Materials and Methods

Thirty normal healthy male volunteers, whose mean age was 28.6 ± 0.7 years old were studied and evaluated with uroflowmetry in the standing, sitting, and squatting down voiding positions. Three measurements were obtained for each voiding position and for each man (total 270 urinary flows). PVR were measured by transabdominal ultrasound. The maximum flow rate (Qmax), average flow rate (Qave), corrected maximum flow rate (cQmax), voiding volume (VV), voiding time (VT), and PVR values were compared between the three different voiding positions.

Results

The mean Qmax values for the standing, sitting, and squatting down voiding positions of the patient group were 26.8 ± 1.3, 31.3 ± 1.2, 31.0 ± 1.0 ml/sec, respectively and the mean Qave values were 16.8 ± 0.6, 18.5 ± 0.6, 18.6 ± 0.6 ml/sec, respectively.

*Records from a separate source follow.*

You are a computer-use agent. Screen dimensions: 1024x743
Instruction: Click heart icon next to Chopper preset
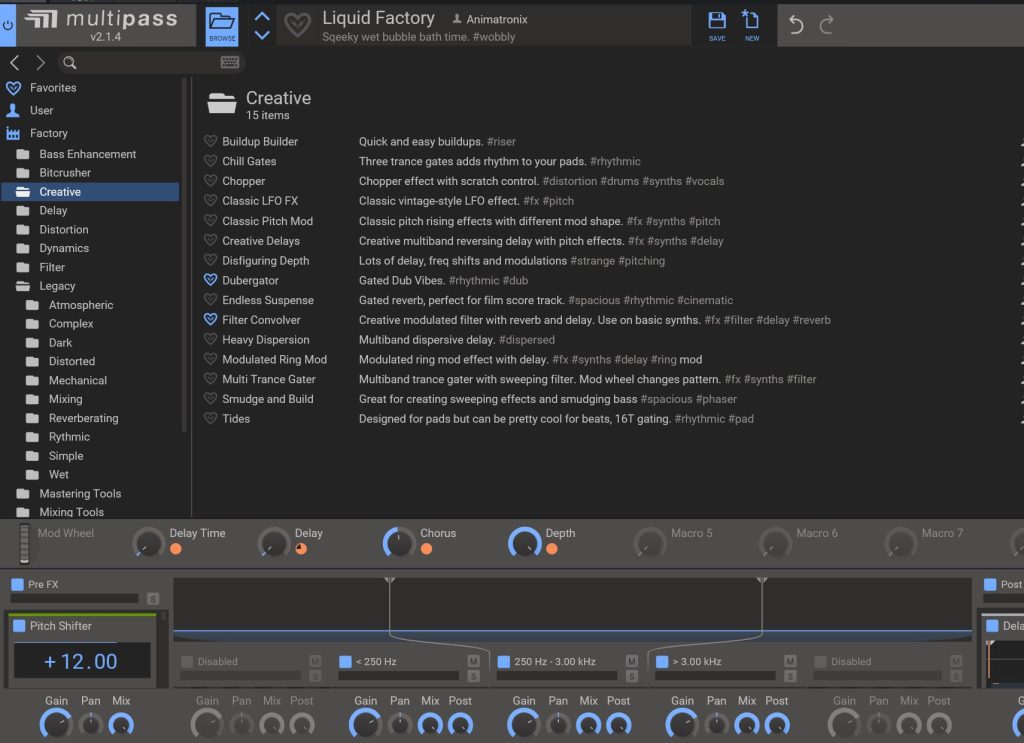211,181
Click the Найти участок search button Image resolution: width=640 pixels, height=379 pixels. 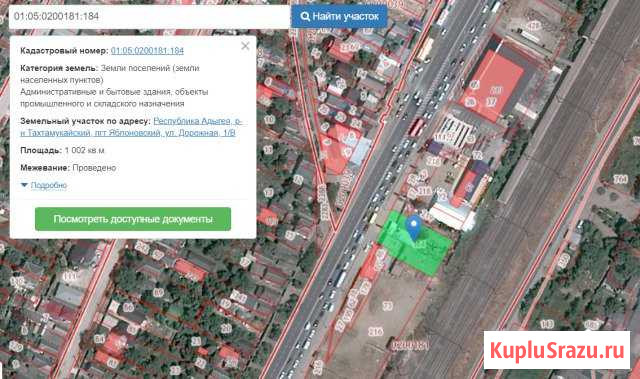click(339, 16)
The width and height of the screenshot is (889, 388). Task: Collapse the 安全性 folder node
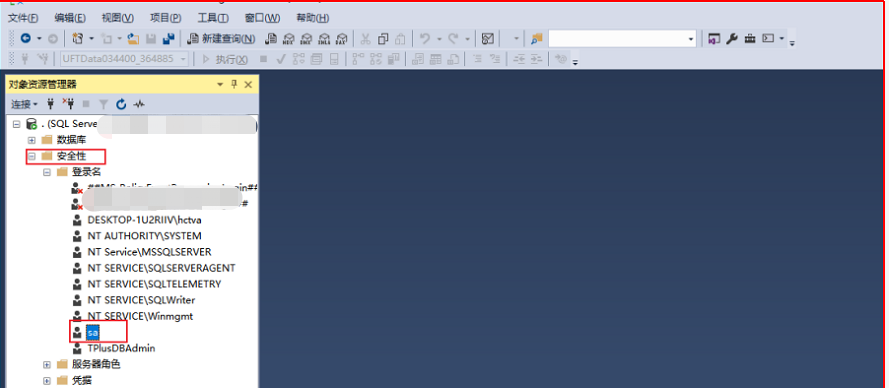pos(32,156)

There were significant differences between voiding positions regarding the Qmax (P < 0.0001) and Qave (P = 0.0002) values in the patient groups. However, the difference between VT, VV, and PVR in the standing, sitting, and squatting down voiding position of the patient group was not statistically significant.

Conclusions

Our results suggest that the urinary flow rates are affected by the voiding position. Therefore, it is important to perform uroflowmetric measurements in the same position. Neurourol. Urodynam. 25:249–251, 2006. © 2006 Wiley-Liss, Inc.